I visited a number of schools and asked students where they saw themselves in 20 years. And their responses were:
“I’ll be a doctor,” “a pilot,” “an engineer,” “a professor,” and so forth – for primary school kids.
“I’ll have a Nobel prize in medicine,” “build the largest conglomerate in the world,” “author fundamental principles of dark matter,” and so on – for secondary school kids.
“Maybe I’ll be working somewhere,” “try and get a decent job,” “I don’t know,” – for graduates.
This is sad. The older we grow the more challenges we face and they force us to believe that what we aspire was but fantasy. I agree that life is not black and white. And life doesn’t have 256 colours – there are so many shades in between. But how do you navigate through all these shades without getting lost?
Use these 9 questions as a compass to direct you towards the life of your dreams:
1. Are you living or existing?
Let’s get this out of the way first. There’s a fine line between these two words. Living is the pursuit of a lifestyle of the specified type. On the other hand, existing is simply having objective reality. Which one do you fit into?
2. What’s one thing you plan to achieve before you die?
We often talk about our dreams and achieving certain goals in life. But when asked about one thing in particular that would make us feel accomplished in life, we freeze or end up mentioning ten things. Not knowing exactly what you’re looking for in life is like sailing in deep seas without a compass. You could end up on Treasure Island, but is it what you were looking for? You don’t want to be on your death bed regretting that you didn’t try out for the Olympics. So, what’s yours?
3. If you haven’t achieved it yet, what do you have to lose?
When I was in high school, I set a goal to attend one of the best universities in the world on a full scholarship. That was close to unachievable. But I didn’t see attending the 1187th university in the world on a loan as an option. I would graduate, remain unemployed for about three years, and feel like a loser for not reaching my goal. Long story short, I got what I wanted. If not achieving that goal is losing, what else is there to lose if you haven’t achieved it yet?

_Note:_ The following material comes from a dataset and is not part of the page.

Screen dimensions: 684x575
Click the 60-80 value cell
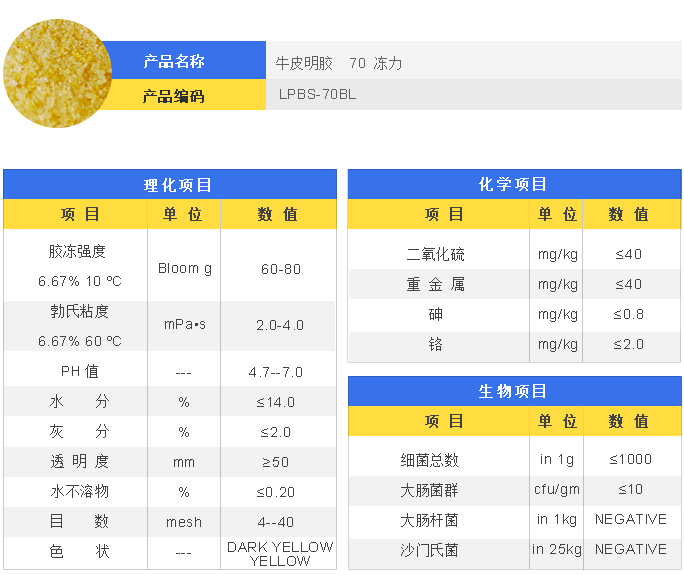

4. Is it out of reach or have you not stretched yourself far enough?
This is where we decide to either let go or never give up on something. The answer to this question also helps us to re-position ourselves in order to increase the likelihood of reaching our goals. Therefore, it’s important that you’re certain of your answer here.
5. If today was your last day, what would you do?
Whatever your answer is, that’s what you should start doing from now on. If you procrastinate, then how short should your life be for you to start doing that thing?
6. How are you your own enemy?
You are. Now that we’ve taken that off your chest, think of how? To live the life of your dreams, you have to make some changes on your thoughts, beliefs, habits, mindset, attitude, perceptions, et cetera. Together, these things form who you are today. If you’re not yet who you want to become, you need to make some changes.
7. What mistakes do you keep repeating?
We all repeat some mistakes. They could be how you spend your money and time, how you choose your friends, or how you prioritize things. Sometimes these mistakes are embedded deep in our personalities that we can’t notice them. You don’t have enough capital to start that business? Write down what you do on a daily basis, or how you spend your money and note some common mistakes. Don’t repeat those mistakes. I previously wrote a piece on how to get out of this rat race.
8. What’s worse than death?
I’d say living the life that you know you were not meant to live is worse than death itself. To make it even worse is when you live to 90 and know that you haven’t accomplished a fraction of your life goals. Thinking that you died at 20 when you gave up on your dreams. Knowing that you have passed like a shadow. Honestly, I can’t think of anything worse. What do you think is worse than death?
9. Why do you matter?
Yes, why do you matter?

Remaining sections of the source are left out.